Conservationists at Angkor Wat are calling for a rich benefactor to step in and help
fund restoration of a recently-discovered temple at Preah Khan beyond the north gate
of Angkor Thom.
The adopt-a-temple project is the brain-child of British architect John Sanday of
the Conservation Project who is seeking $250,000.
Located at the eastern end of the monastic complex built by King Jayavarman VII in
1191, the edifice initially appeared to be no more than a small pile of rubble beneath
the overgrown jungle.
Sanday and his team had walked past the site for nearly a year before realizing that
an entire building lay waiting to be rediscovered.

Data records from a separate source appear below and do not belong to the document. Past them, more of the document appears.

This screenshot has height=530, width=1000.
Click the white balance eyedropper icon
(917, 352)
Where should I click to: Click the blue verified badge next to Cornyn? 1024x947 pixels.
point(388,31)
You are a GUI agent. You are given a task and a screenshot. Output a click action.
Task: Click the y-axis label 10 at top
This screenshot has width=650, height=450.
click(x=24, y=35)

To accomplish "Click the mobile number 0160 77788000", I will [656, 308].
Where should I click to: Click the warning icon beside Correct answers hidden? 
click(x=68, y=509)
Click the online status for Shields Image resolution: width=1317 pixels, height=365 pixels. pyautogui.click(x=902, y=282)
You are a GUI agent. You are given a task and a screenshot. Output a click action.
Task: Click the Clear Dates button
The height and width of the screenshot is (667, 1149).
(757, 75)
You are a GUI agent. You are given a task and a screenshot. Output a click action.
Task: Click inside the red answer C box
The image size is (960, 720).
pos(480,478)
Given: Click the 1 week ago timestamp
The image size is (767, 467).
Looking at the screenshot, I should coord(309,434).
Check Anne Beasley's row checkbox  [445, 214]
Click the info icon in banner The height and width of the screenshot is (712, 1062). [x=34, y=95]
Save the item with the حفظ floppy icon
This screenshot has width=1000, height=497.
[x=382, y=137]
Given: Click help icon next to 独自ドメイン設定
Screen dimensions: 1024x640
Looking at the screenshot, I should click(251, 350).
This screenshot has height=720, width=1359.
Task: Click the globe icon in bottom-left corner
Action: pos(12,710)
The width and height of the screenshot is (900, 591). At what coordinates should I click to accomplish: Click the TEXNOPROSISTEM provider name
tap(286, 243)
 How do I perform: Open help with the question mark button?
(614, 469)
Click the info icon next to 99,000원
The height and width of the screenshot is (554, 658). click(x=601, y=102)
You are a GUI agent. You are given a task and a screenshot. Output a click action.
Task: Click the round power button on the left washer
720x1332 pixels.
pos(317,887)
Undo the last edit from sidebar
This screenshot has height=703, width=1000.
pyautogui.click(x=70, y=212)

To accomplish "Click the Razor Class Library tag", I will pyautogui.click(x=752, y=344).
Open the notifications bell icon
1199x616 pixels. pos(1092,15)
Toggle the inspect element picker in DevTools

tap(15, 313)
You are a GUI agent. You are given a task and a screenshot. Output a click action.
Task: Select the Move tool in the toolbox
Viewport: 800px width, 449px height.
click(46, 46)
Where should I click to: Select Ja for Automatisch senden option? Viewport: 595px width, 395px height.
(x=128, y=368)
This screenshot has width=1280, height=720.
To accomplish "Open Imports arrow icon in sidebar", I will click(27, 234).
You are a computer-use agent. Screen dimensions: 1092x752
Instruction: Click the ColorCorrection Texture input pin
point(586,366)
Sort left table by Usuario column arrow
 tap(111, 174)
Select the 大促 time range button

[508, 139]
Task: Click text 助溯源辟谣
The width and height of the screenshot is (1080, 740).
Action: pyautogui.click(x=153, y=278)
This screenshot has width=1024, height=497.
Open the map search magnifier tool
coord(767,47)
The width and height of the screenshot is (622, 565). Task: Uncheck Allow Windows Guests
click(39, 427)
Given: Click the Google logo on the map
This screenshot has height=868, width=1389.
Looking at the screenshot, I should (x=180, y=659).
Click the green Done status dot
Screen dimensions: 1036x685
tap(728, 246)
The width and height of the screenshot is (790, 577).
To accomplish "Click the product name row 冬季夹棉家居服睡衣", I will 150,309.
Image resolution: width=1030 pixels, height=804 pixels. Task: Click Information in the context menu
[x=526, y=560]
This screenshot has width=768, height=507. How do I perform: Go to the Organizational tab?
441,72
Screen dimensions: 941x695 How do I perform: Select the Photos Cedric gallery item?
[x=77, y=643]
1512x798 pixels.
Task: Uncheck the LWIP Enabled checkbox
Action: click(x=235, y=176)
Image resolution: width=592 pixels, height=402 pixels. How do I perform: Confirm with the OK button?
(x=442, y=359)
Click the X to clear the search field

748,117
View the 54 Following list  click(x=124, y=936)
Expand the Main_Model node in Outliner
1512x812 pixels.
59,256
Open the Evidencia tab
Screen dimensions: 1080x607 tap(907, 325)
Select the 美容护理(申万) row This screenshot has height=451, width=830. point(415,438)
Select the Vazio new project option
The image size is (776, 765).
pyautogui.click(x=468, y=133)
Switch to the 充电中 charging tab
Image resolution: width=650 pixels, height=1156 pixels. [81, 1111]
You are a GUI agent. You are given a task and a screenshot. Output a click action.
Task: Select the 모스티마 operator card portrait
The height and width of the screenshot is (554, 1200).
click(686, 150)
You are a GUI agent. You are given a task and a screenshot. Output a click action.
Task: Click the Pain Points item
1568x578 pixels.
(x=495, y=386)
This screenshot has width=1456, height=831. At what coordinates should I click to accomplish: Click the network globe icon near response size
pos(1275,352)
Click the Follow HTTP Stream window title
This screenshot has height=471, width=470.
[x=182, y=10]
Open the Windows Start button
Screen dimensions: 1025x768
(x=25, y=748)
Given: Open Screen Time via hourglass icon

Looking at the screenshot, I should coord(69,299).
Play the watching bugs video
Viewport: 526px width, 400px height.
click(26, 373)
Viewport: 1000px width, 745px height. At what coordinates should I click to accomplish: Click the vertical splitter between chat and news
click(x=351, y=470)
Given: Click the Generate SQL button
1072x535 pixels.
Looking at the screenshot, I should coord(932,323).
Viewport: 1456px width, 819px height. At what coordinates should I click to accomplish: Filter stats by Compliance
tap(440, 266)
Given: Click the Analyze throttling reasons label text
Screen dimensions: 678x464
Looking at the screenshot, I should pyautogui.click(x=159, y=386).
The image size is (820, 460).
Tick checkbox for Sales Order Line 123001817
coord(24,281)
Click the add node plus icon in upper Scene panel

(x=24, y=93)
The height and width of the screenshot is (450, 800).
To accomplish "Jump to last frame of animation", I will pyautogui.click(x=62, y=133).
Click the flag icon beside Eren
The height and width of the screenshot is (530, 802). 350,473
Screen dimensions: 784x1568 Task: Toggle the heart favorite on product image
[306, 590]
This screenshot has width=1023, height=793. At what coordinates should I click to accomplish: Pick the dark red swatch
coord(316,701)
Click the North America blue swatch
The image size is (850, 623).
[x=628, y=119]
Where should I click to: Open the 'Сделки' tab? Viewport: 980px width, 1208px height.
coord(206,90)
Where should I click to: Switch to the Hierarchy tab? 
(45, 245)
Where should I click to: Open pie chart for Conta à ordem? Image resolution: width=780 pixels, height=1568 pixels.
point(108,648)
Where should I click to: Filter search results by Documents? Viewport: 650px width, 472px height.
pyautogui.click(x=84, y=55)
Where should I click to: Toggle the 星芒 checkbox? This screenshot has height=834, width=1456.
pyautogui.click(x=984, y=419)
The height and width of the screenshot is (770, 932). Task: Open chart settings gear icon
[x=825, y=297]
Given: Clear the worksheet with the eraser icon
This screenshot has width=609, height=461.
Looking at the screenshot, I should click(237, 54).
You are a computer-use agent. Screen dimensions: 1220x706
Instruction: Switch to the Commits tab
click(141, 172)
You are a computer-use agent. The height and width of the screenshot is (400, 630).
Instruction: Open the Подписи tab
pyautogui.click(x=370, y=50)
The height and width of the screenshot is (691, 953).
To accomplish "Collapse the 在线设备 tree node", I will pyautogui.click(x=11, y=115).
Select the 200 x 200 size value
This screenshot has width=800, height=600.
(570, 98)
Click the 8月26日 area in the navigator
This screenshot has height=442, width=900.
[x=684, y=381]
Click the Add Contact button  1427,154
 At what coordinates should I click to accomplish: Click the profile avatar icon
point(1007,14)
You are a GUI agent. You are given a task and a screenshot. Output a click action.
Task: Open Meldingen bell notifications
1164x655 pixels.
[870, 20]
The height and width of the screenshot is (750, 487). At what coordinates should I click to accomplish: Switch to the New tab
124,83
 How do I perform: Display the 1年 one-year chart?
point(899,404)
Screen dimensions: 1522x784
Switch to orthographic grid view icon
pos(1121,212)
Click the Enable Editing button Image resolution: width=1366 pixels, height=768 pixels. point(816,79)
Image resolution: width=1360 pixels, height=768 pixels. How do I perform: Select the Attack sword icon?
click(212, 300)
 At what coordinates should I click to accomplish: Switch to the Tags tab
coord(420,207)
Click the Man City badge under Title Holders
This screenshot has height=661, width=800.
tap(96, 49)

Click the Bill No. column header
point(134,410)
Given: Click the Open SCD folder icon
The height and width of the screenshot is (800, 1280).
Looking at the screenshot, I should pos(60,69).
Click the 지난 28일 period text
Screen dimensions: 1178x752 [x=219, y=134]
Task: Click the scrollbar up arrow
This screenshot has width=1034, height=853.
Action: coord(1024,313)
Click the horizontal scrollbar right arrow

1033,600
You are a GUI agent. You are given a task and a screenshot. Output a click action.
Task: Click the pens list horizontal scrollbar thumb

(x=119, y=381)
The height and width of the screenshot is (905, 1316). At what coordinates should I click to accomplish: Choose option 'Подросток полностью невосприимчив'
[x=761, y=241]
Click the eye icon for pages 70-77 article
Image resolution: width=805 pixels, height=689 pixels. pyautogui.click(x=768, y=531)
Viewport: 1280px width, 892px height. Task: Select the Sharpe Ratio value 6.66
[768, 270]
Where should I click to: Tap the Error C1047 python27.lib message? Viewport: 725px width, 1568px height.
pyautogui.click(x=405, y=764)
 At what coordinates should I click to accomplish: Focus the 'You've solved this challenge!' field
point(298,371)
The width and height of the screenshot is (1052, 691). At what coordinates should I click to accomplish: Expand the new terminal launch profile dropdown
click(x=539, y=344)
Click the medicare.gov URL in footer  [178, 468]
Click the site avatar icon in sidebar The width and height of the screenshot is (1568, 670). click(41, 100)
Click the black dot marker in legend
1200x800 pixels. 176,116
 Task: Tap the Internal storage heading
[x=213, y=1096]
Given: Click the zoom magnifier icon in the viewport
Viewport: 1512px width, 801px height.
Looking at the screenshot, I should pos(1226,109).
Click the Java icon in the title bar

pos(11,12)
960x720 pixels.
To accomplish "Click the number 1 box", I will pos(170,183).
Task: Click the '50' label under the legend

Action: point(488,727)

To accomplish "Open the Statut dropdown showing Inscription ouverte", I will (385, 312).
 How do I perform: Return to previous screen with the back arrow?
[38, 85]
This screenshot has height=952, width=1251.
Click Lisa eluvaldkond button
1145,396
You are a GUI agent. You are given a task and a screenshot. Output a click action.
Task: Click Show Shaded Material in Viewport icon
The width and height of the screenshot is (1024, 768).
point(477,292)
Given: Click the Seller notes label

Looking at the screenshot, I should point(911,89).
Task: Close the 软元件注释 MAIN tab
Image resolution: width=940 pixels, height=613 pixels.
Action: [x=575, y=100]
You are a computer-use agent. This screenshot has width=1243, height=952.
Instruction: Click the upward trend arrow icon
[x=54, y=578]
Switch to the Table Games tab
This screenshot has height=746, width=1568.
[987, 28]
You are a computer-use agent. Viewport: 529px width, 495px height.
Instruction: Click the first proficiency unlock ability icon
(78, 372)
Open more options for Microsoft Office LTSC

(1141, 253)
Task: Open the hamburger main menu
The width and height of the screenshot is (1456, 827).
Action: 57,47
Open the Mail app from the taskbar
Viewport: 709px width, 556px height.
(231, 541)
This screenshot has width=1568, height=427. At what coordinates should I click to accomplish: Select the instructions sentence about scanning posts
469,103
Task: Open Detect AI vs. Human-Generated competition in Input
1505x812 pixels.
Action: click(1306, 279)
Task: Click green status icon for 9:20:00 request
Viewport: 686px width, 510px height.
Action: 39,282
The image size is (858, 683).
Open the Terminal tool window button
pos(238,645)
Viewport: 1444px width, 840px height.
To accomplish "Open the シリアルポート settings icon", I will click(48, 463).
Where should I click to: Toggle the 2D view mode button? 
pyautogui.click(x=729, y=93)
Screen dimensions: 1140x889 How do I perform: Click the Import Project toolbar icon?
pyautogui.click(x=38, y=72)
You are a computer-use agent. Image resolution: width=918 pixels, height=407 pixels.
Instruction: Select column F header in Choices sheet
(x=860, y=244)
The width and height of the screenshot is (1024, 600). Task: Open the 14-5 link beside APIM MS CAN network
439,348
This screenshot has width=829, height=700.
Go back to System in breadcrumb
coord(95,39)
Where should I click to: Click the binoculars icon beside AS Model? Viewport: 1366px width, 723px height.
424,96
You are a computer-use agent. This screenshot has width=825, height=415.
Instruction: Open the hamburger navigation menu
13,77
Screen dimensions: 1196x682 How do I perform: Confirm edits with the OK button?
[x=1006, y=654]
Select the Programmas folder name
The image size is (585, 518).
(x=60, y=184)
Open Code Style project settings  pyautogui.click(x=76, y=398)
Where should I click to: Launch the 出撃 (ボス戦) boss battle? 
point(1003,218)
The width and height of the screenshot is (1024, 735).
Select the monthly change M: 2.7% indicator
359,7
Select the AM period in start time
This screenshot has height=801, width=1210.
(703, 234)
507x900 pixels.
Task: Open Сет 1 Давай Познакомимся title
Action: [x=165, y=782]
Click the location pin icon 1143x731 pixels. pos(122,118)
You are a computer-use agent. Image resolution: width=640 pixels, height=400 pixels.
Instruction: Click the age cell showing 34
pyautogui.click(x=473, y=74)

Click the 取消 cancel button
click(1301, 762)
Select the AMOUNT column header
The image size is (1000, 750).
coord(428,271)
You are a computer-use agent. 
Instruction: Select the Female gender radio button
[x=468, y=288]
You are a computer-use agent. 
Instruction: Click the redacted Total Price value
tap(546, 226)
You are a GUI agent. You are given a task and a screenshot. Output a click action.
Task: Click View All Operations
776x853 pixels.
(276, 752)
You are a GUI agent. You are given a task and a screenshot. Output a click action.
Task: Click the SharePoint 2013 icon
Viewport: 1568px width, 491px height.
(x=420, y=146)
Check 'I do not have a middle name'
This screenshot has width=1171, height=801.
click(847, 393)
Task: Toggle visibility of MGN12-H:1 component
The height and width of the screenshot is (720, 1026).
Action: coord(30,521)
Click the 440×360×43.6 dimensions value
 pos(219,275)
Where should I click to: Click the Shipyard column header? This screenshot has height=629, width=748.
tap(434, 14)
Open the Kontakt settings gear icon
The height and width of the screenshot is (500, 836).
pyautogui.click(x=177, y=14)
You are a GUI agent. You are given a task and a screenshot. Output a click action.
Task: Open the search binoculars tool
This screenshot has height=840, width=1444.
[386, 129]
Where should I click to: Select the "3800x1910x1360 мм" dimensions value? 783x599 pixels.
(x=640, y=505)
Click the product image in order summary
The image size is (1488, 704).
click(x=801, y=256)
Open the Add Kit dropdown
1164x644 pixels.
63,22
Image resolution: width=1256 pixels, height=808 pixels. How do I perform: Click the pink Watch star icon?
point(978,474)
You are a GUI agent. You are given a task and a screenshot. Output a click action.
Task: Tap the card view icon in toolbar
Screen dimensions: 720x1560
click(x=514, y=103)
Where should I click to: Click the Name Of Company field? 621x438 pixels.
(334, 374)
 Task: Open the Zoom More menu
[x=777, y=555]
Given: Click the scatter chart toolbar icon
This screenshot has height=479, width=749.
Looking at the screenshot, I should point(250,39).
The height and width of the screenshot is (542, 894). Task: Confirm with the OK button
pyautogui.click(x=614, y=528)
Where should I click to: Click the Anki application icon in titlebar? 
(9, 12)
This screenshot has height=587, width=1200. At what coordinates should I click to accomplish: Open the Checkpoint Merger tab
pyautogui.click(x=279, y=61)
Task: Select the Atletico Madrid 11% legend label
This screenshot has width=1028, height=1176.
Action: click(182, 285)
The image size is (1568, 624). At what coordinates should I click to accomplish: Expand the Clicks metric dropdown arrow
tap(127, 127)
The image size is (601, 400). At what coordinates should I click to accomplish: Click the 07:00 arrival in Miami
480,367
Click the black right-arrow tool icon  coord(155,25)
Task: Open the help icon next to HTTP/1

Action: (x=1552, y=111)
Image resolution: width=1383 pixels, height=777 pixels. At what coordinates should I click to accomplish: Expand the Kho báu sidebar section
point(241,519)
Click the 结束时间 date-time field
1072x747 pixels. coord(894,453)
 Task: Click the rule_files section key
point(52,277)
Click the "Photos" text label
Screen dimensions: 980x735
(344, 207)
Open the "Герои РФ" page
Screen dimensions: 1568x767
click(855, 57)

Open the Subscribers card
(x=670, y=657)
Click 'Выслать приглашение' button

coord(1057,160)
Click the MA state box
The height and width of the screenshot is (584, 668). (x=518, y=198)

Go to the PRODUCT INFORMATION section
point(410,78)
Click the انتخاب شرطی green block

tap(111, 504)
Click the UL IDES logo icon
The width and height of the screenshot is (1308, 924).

The temple's vault had collapsed but still continued to support the center of the
structure, said Sanday explaining the reason for its structural preservation.
It is thought to be a dharma sala, a resting house for visiting monks prior to entering
Preah Khan, whose 56 hectares once housed a city of 97,840 inhabitants.
"We call it the chapel on the green," he said.
A group of American tourists clamoring around the site responded enthusiastically
to the idea of sponsoring the temple but stopped short of full-scale adoption.
They were, however, buying the project's T-shirts by the dozen. At $20 each, $18
goes towards the group's restoration work.
Awed by Angkor Wat, the tourists said they enjoyed the more intimate scale of Preah
Khan
"The work here interests us very much," said Leo Greenland, a businessman
visiting from New York.
Work at Preah Khan emphasizes conserving the building as a partial ruin rather than
full restoration.
Work on the dharma sala will take two years but Sanday says his team will not be
employing the technique of anastylosis, whereby a temple is taken down stone by stone
and reconstructed, a process carried out partially in Ta Prohm by French conservationists
in 1954.
Eventually, the entrance to Preah Khan will be from the eastern side, as it was originally,
rather than the west, where it is now.
The project employs and trains a workforce fluctuating between 12 and 90. Many are
students of architecture and archeology from the School of Fine Arts.
It operates under the World Monuments Fund, an American non-profit foundation that
specializes in the preservation of historic buildings around the world.
So far, the cost of conserving Preah Khan, which began in November after two years
of planning, has run to $200,000.
"This is an add-on," said Sanday of the temple up for adoption.